> [Data records]:
:::::
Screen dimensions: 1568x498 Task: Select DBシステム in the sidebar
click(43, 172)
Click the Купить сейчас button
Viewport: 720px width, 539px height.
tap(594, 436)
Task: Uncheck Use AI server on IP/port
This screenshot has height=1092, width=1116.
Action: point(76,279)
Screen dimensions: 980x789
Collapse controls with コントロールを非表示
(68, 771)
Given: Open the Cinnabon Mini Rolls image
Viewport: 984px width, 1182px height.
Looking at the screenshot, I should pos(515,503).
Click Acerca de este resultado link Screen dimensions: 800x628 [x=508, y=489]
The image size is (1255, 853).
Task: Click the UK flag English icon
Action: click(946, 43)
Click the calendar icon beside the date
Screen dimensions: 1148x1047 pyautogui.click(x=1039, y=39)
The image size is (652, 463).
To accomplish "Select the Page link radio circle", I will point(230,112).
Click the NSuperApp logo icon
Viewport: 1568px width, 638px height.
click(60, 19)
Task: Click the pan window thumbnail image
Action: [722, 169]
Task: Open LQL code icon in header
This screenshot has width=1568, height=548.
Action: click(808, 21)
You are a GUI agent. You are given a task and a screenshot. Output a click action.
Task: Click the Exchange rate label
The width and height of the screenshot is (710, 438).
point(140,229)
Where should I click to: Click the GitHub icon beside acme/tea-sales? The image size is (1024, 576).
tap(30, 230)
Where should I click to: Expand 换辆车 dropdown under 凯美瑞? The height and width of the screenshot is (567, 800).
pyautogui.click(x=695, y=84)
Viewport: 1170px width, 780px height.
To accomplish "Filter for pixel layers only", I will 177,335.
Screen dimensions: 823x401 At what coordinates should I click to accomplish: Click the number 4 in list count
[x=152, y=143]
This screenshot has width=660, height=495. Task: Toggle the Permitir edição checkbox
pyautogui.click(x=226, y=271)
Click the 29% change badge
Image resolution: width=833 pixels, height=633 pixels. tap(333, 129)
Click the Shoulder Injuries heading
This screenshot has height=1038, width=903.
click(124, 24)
:::::
Output all of the entries, exactly as they are written.

> [Result of this exercise]:
Screen dimensions: 1568x498 Task: Select DBシステム in the sidebar
click(43, 172)
Click the Купить сейчас button
Viewport: 720px width, 539px height.
tap(594, 436)
Task: Uncheck Use AI server on IP/port
This screenshot has height=1092, width=1116.
Action: point(76,279)
Screen dimensions: 980x789
Collapse controls with コントロールを非表示
(68, 771)
Given: Open the Cinnabon Mini Rolls image
Viewport: 984px width, 1182px height.
Looking at the screenshot, I should pos(515,503).
Click Acerca de este resultado link Screen dimensions: 800x628 [x=508, y=489]
The image size is (1255, 853).
Task: Click the UK flag English icon
Action: click(946, 43)
Click the calendar icon beside the date
Screen dimensions: 1148x1047 pyautogui.click(x=1039, y=39)
The image size is (652, 463).
To accomplish "Select the Page link radio circle", I will point(230,112).
Click the NSuperApp logo icon
Viewport: 1568px width, 638px height.
click(60, 19)
Task: Click the pan window thumbnail image
Action: [722, 169]
Task: Open LQL code icon in header
This screenshot has width=1568, height=548.
Action: click(808, 21)
You are a GUI agent. You are given a task and a screenshot. Output a click action.
Task: Click the Exchange rate label
The width and height of the screenshot is (710, 438).
point(140,229)
Where should I click to: Click the GitHub icon beside acme/tea-sales? The image size is (1024, 576).
tap(30, 230)
Where should I click to: Expand 换辆车 dropdown under 凯美瑞? The height and width of the screenshot is (567, 800).
pyautogui.click(x=695, y=84)
Viewport: 1170px width, 780px height.
To accomplish "Filter for pixel layers only", I will 177,335.
Screen dimensions: 823x401 At what coordinates should I click to accomplish: Click the number 4 in list count
[x=152, y=143]
This screenshot has width=660, height=495. Task: Toggle the Permitir edição checkbox
pyautogui.click(x=226, y=271)
Click the 29% change badge
Image resolution: width=833 pixels, height=633 pixels. tap(333, 129)
Click the Shoulder Injuries heading
This screenshot has height=1038, width=903.
click(124, 24)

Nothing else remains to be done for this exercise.